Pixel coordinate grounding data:
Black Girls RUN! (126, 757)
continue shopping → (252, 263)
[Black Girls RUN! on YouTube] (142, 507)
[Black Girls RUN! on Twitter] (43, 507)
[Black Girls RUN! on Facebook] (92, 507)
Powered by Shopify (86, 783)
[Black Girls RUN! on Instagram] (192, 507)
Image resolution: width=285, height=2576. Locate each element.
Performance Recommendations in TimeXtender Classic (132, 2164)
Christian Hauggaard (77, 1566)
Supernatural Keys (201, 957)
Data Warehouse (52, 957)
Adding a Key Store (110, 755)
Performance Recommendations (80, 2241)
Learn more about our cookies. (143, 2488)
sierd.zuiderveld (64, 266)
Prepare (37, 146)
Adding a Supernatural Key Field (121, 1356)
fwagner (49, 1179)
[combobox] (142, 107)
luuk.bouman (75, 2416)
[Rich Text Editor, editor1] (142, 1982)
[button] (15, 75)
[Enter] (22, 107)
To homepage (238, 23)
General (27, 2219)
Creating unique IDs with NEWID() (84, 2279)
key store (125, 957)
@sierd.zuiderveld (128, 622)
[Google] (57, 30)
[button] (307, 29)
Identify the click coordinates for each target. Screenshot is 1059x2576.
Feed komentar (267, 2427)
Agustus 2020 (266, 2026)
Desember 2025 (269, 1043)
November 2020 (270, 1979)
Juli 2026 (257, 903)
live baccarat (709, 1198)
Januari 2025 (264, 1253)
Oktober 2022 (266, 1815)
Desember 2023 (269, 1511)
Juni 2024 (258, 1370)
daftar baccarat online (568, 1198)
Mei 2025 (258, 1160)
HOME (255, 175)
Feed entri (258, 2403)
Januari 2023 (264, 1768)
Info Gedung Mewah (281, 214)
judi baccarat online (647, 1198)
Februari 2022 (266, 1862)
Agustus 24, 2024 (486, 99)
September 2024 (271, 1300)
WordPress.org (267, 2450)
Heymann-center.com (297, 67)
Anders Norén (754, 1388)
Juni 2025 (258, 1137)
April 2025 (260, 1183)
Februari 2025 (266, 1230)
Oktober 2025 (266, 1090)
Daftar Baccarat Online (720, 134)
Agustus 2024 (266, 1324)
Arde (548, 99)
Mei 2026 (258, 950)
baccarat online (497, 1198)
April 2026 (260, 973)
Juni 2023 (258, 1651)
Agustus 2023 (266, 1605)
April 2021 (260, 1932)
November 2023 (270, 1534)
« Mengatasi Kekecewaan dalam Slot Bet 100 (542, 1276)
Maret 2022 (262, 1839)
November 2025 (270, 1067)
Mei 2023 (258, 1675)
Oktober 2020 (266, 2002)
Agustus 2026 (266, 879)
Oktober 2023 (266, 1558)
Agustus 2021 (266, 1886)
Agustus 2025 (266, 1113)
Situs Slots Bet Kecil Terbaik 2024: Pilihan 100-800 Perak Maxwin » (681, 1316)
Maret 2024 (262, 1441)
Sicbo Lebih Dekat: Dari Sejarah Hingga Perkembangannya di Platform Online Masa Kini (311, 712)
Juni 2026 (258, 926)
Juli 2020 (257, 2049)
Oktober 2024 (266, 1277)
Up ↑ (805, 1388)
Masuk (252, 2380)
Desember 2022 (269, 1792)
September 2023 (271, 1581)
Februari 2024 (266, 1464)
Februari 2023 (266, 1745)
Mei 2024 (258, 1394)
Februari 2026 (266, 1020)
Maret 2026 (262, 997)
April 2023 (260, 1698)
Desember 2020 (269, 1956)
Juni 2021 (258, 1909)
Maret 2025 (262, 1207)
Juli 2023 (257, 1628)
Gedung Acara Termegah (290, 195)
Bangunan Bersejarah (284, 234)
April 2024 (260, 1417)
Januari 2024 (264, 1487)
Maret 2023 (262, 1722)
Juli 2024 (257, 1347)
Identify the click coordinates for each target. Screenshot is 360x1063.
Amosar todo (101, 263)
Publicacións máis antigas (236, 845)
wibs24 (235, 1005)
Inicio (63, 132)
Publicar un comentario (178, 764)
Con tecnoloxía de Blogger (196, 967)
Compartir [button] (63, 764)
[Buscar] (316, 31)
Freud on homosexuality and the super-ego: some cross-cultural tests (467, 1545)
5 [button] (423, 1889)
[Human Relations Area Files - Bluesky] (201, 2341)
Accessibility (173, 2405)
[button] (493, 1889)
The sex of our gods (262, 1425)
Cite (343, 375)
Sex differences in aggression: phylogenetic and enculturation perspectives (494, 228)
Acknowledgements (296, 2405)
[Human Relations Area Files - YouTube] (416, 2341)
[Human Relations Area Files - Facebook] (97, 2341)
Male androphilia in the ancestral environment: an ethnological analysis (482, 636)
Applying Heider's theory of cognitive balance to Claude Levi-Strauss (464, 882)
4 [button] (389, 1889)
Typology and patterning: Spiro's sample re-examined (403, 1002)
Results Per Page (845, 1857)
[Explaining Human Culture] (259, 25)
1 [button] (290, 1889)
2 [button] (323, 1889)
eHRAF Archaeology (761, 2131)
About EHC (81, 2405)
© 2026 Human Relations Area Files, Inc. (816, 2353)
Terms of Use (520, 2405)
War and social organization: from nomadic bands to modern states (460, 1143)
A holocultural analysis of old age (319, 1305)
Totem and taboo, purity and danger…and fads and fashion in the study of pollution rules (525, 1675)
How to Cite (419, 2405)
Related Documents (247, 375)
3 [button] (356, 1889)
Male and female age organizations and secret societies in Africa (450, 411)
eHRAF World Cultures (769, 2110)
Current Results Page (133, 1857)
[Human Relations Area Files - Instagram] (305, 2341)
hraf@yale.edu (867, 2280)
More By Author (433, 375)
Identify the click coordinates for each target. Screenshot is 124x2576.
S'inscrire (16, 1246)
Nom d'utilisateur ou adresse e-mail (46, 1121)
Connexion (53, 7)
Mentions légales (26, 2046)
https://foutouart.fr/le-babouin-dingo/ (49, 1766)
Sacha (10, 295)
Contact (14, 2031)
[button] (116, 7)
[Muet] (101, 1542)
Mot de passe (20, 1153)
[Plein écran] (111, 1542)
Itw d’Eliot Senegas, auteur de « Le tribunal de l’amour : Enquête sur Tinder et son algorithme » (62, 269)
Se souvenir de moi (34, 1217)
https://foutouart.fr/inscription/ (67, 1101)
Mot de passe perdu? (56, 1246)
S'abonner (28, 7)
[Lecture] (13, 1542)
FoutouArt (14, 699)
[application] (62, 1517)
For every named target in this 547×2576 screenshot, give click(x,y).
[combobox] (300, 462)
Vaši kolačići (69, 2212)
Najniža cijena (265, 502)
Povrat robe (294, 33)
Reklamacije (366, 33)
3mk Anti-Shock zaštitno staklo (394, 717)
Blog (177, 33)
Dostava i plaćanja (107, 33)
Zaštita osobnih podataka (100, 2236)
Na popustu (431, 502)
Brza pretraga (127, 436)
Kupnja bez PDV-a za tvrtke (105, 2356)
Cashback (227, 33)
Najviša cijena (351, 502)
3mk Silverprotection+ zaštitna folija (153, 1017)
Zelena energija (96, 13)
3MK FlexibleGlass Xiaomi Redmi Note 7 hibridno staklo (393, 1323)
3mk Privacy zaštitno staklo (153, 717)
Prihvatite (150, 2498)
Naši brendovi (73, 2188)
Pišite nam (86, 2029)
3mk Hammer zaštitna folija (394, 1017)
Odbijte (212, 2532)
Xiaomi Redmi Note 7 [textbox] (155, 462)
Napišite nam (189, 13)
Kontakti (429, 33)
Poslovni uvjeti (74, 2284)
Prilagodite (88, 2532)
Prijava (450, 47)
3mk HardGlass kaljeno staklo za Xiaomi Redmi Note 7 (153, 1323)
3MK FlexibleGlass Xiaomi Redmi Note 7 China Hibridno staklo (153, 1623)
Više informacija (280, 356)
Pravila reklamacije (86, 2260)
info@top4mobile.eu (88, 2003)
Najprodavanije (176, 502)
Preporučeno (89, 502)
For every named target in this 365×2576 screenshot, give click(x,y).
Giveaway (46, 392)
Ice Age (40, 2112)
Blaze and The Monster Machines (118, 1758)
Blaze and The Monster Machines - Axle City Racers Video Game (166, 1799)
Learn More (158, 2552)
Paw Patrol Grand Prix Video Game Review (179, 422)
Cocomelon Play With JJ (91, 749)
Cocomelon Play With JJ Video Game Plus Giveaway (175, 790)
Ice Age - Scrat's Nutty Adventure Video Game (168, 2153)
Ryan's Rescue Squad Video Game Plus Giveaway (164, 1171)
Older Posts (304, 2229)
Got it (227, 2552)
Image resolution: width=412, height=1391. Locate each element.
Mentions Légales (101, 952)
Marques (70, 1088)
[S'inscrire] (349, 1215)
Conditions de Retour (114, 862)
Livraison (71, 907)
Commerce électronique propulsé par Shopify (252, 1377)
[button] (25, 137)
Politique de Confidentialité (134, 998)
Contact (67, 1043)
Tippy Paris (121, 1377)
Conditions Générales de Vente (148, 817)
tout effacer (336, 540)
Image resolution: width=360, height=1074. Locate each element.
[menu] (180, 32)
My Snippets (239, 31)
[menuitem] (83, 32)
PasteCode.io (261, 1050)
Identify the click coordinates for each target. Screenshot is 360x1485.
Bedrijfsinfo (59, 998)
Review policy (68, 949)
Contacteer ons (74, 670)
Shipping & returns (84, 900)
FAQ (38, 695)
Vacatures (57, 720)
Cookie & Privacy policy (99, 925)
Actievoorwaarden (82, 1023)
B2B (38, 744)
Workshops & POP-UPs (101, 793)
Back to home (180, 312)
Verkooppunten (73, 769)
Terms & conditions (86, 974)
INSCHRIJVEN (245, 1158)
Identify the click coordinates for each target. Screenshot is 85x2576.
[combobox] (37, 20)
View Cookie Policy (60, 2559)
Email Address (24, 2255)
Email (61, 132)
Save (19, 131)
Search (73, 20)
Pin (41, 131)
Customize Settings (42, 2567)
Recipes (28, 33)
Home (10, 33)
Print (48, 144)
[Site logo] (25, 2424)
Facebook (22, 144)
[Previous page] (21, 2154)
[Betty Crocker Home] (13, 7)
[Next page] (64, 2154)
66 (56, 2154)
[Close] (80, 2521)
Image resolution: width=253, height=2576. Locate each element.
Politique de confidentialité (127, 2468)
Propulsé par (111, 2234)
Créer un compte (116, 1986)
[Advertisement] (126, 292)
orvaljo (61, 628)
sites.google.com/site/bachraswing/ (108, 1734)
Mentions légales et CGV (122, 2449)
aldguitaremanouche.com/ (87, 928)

• **GOAL OF THE EXERCISE**
Starting at the first line of the data above, please restate word for word every line up to and including the one that holds "[button] (307, 29)", and add nothing else.

• **RESULT**
Black Girls RUN! (126, 757)
continue shopping → (252, 263)
[Black Girls RUN! on YouTube] (142, 507)
[Black Girls RUN! on Twitter] (43, 507)
[Black Girls RUN! on Facebook] (92, 507)
Powered by Shopify (86, 783)
[Black Girls RUN! on Instagram] (192, 507)
Image resolution: width=285, height=2576. Locate each element.
Performance Recommendations in TimeXtender Classic (132, 2164)
Christian Hauggaard (77, 1566)
Supernatural Keys (201, 957)
Data Warehouse (52, 957)
Adding a Key Store (110, 755)
Performance Recommendations (80, 2241)
Learn more about our cookies. (143, 2488)
sierd.zuiderveld (64, 266)
Prepare (37, 146)
Adding a Supernatural Key Field (121, 1356)
fwagner (49, 1179)
[combobox] (142, 107)
luuk.bouman (75, 2416)
[Rich Text Editor, editor1] (142, 1982)
[button] (15, 75)
[Enter] (22, 107)
To homepage (238, 23)
General (27, 2219)
Creating unique IDs with NEWID() (84, 2279)
key store (125, 957)
@sierd.zuiderveld (128, 622)
[Google] (57, 30)
[button] (307, 29)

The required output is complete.